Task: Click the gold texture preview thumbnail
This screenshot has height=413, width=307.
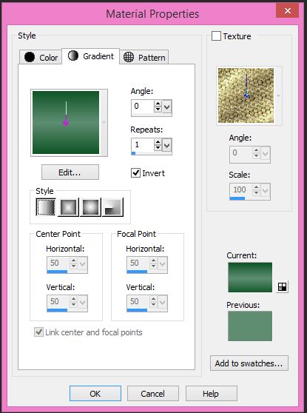Action: pyautogui.click(x=246, y=95)
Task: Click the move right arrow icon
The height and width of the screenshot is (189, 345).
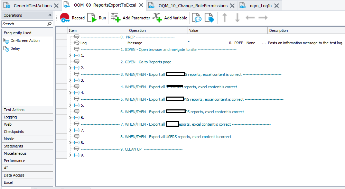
☆ ☆ ☆ ☆ ☆
* [Directions for this task]: Rescale the data above by reproducing every line, requests included, with each click coordinate in the answers multiplied by 1.7 and rounded to a whole number (halves round up). Leave the pictures out of your answer.

* [Solution to the exercise]:
Task: Click the gold texture preview thumbnail
This screenshot has height=413, width=307.
Action: pyautogui.click(x=418, y=162)
Task: Click the move right arrow icon
The height and width of the screenshot is (189, 345).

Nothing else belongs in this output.